Escuche señor presidente

  • 24/07/2026 00:00

Esta semana, La Estrella publicó la segunda encuesta sobre opinión en que el pueblo tiene al gobierno de José Raúl Mulino. Negativas calificaciones para un gobierno que apenas lleva 2 años.

Casi a la par, aparece en medios de comunicación, Miguel Antonio Bernal, vocero de la Secretaría Presidencial que lleva el proyecto constituyente. Nos dice Bernal que la hoja de ruta está diseñada para que, entre febrero y marzo del 2027, vayamos a elecciones de delegados constituyentes, que serán alrededor de 50, unos provinciales y otros nacionales, usando como referencia la constituyente de 1945. Que en meses subsiguientes sesionarán por 2 meses para debatir la nueva constitución. Terminado el texto de esta, por la Asamblea Constituyente, se hará otra jornada alfabetizadora sobre la nueva constitución para ir a referéndum y, si es aprobada, entrará en vigencia en enero de 2029.

Lamentablemente, aunque debe hacerse una constituyente, no auguro mayor éxito de este ejercicio porque el país va a entrar en una profundización del caos. Esta profundización será resultado de la nefasta mina que, el gobierno, a fin de año, intentará imponerla. Todo lo que llevó a los encuestados a detractar al gobierno se seguirá profundizando, incluido el proyecto necesario y urgente del embalse de Río Indio, que pagará la animadversión del pueblo. Se seguirá sin agua, con más desempleo, más corrupción, más inseguridad, sin chenchén (vocablo usado por politiqueros), con escuelas degradadas, con el Seguro Social sin mejorar, en fin, con el rosario de calamidades que produjeron los resultados negativos de la encuesta.

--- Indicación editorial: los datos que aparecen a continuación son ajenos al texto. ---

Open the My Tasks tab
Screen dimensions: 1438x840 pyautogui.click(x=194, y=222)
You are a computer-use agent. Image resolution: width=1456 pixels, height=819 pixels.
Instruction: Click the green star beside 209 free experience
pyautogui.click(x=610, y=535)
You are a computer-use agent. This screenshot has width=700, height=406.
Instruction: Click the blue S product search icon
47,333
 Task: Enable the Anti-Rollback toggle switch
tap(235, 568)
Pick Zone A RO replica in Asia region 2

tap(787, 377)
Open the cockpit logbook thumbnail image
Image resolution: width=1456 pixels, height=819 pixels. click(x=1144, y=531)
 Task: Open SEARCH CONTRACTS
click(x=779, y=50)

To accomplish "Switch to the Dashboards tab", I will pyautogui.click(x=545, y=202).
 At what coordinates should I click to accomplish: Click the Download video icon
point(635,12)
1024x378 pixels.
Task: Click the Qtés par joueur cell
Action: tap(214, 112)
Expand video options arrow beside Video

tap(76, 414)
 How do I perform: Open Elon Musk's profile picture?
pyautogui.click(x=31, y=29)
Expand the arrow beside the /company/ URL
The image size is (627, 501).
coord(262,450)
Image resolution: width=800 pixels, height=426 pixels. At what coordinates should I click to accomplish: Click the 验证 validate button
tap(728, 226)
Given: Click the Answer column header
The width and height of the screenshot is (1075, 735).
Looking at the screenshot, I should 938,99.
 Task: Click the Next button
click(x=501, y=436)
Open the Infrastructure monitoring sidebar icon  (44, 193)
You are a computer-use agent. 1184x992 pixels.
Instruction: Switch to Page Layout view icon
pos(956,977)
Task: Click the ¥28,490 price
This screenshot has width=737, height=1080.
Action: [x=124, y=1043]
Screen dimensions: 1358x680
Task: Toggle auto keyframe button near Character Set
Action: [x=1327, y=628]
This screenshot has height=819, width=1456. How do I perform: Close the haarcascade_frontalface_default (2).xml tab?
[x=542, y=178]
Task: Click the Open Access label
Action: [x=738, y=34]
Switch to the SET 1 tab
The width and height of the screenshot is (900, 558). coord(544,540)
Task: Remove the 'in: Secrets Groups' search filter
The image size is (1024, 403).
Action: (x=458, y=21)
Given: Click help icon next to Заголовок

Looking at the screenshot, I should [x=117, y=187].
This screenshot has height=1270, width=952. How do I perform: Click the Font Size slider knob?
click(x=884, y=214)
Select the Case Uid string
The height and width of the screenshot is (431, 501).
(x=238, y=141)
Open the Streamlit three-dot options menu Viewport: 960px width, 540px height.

Escuche señor presidente: abra el compás, nútrase del artículo de Rigoberto González Montenegro, de abril de 2026 y monte el Pacto Constituyente, sumando al pueblo con sus fuerzas vivas, representantes de sectores políticos y sociales potables. Podría pasar a la historia como un estadista, no como un político más. Hasta podría conformar un “Gobierno de Unidad” que lleve el proceso “CONSTITUYENTE” (con mayúscula), no el remedo que pretende, erradamente, salga de Palacio.

Tiene tiempo. En 2027, año Constituyente y en mayo de 2028 elegimos nuevo gobierno, que se posesione en julio de 2028 e insufle confianza para empezar a salir del caos.